"""
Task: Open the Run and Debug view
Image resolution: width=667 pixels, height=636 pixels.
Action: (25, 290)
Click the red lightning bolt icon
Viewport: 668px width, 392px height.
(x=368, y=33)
"""
# [Directions for this task]
Please copy only the lines from the one with "Image resolution: width=667" through the final line of the records above, both ends included.

# [Solved exercise]
Image resolution: width=667 pixels, height=636 pixels.
Action: (25, 290)
Click the red lightning bolt icon
Viewport: 668px width, 392px height.
(x=368, y=33)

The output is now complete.